Full episodes seem to be available on line here.  Does not do justice to visuals, at least on my old system.

Ok, ok, I've found something interesting.

On the cable tv guide, National Geographic lists the show as "science, educational, informative".

The Fox channels lists it as "science-fiction, fantasy". So there ya go.

Figures...we,re doomed, i,m telling ya, we,re doomed...

i hope so, wouldn,t that b nice. i guess i,ve spent too much time in this little ol bible belt to have much hope tho.

Was gonna post a photo on here (think I saw it on failblog.org but now can't find it, sigh), at some religious function or other, this young woman is holding up a sign that says, "SCIENCE IS HARD, SO IT MUST BE WRONG!"  (See what I mean about doomed?)

thats the one, where did u find it, ptb?

Now! . . .  Just what is so hard about science? . . .  In grade school I had the most fun in science class. It got serious in college, but I still enjoyed it. :-)

http://blogs.redding.com/dcraig/archives/2013/09/science-is-hard.html

I just copy/pasted the content of the sign from your post into a Google image search. It came up as the first picture.

At risk of sounding outlandish, there is a sense in which the sign she is holding is correct.  Scientists are always searching for a concealed unity, or hidden symmetry that connects disparate phenomena.  The ultimate goal is a simple underlying truth from which all else can be derived. In this way they are trying to simplify our understanding of how things came to be the way they are, which is the real messiness. Just saying "God did it!" is avoidance of any attempt to understand. Scientists are often guided by the elusive property of elegance when they evaluate competing explanations.  Paul Dirac spoke of this as "beauty" but what is really being inferred is symmetry and simplicity.  Somebody, I think it was Steven Weinberg, once suggested that a final Theory of Everything ought to fit on a T-shirt. The sign only points out that we are not there yet.

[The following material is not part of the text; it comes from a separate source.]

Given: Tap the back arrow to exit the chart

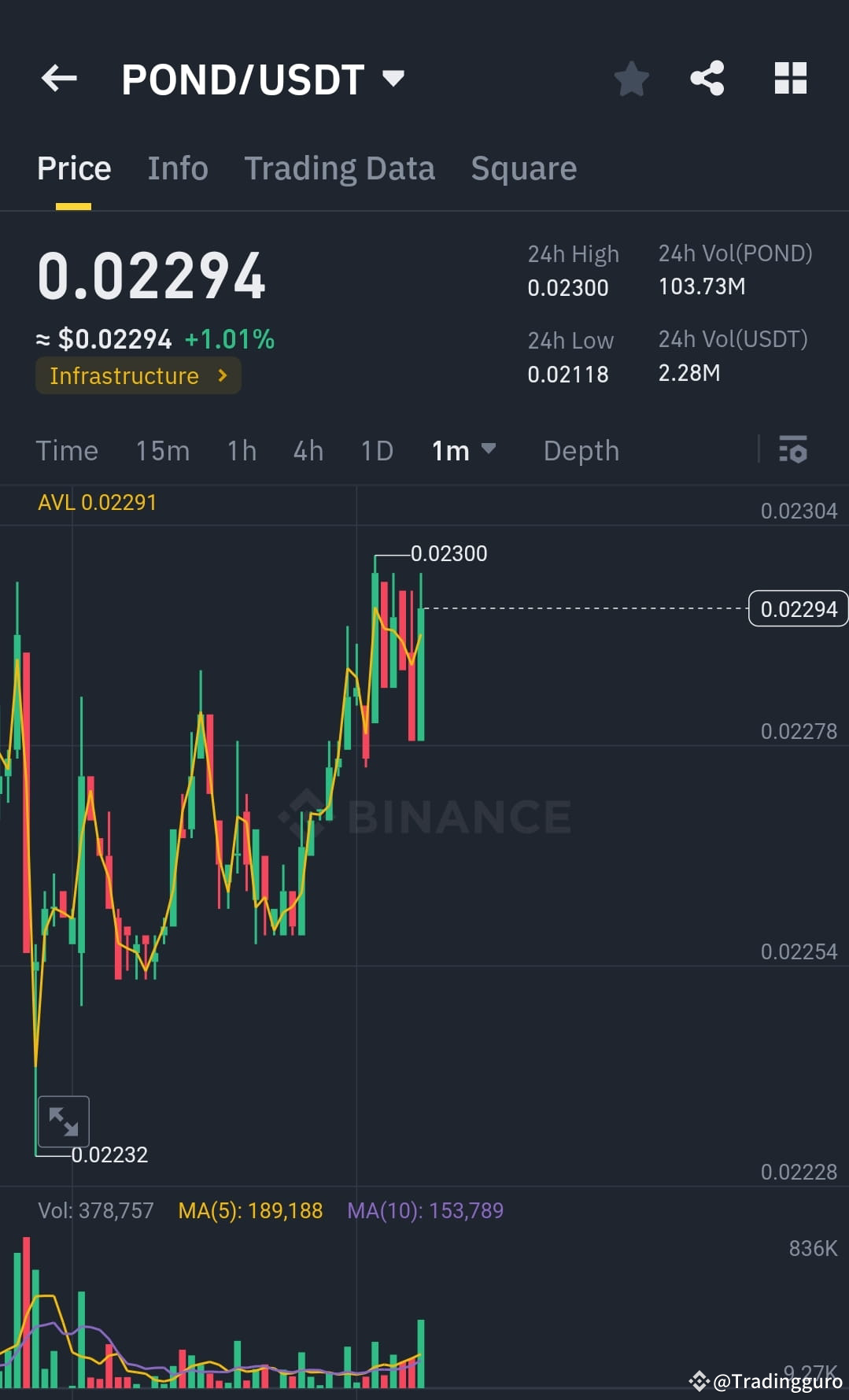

If you view science as a method or a process, well yes it can be hard, but that is a good thing.  If you have a passion for it, you want nothing less than a challenge; if you don't, I guess I feel a bit sorry for for your limited outlook.  If you view science as a collection of facts and explanations, sometimes it is wrong, but it is self-correcting.  Perhaps the "hardness" is a measure of how far we still have to go to answer all of the questions, (if that is possible.)

By "cosmic coincidence", I ran into the following quote from Dr. Andrei Linde, a prominent physicist, just moments after I posted the above comment:

 "I always leave with this feeling of 'what if I'm tricked? What if I believe in this just because it is beautiful?'"

Dr. Linde was instrumental in developing what is known as inflation theory, an important step early in the evolution of the Universe.  Inflation successfully accounts for many of the properties of the universe today but direct conformation has been elusive.  He was responding to a report of the discovery of gravitational waves that might just turn out to be that evidence.